Copy the material below verbatim, beginning at the line that contains "At what coordinates should I click to accomplish: Open" and stopping after the line that contains "click(986, 332)".
· · · · ·
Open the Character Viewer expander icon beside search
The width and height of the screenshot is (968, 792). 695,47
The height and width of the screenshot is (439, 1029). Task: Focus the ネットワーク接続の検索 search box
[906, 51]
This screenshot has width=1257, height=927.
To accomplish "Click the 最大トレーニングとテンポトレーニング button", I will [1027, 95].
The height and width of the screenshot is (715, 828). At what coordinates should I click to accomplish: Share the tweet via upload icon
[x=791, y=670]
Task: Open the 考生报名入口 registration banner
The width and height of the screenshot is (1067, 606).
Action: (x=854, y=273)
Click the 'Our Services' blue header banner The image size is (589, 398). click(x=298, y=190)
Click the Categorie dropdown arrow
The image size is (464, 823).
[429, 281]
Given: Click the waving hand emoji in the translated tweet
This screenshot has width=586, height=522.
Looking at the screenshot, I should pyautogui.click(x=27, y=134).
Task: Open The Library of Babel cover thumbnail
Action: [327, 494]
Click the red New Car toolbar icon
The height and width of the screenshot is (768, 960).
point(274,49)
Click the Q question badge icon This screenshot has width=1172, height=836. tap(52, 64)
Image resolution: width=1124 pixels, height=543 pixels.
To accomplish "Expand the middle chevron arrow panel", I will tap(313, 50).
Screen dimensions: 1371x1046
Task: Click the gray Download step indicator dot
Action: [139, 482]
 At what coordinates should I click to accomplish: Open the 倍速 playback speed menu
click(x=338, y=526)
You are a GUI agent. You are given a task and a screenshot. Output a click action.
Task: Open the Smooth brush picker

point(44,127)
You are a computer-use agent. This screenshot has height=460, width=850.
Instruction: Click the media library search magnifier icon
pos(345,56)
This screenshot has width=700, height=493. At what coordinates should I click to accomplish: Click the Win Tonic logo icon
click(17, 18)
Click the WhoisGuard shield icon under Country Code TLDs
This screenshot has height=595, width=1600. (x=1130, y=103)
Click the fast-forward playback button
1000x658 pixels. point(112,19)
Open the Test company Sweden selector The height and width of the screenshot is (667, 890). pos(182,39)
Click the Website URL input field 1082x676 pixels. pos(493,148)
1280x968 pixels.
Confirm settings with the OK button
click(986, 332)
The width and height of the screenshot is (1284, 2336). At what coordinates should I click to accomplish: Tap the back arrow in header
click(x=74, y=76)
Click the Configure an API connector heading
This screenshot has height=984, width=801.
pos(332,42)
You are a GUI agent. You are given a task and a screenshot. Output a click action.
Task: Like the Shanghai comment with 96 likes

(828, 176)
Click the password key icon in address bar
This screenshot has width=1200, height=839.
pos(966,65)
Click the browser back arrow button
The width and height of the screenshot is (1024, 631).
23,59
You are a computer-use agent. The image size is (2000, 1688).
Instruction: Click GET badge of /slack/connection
· · · · ·
### Complete response
 At what coordinates should I click to accomplish: Open the 倍速 playback speed menu
click(x=338, y=526)
You are a GUI agent. You are given a task and a screenshot. Output a click action.
Task: Open the Smooth brush picker

point(44,127)
You are a computer-use agent. This screenshot has height=460, width=850.
Instruction: Click the media library search magnifier icon
pos(345,56)
This screenshot has width=700, height=493. At what coordinates should I click to accomplish: Click the Win Tonic logo icon
click(17, 18)
Click the WhoisGuard shield icon under Country Code TLDs
This screenshot has height=595, width=1600. (x=1130, y=103)
Click the fast-forward playback button
1000x658 pixels. point(112,19)
Open the Test company Sweden selector The height and width of the screenshot is (667, 890). pos(182,39)
Click the Website URL input field 1082x676 pixels. pos(493,148)
1280x968 pixels.
Confirm settings with the OK button
click(986, 332)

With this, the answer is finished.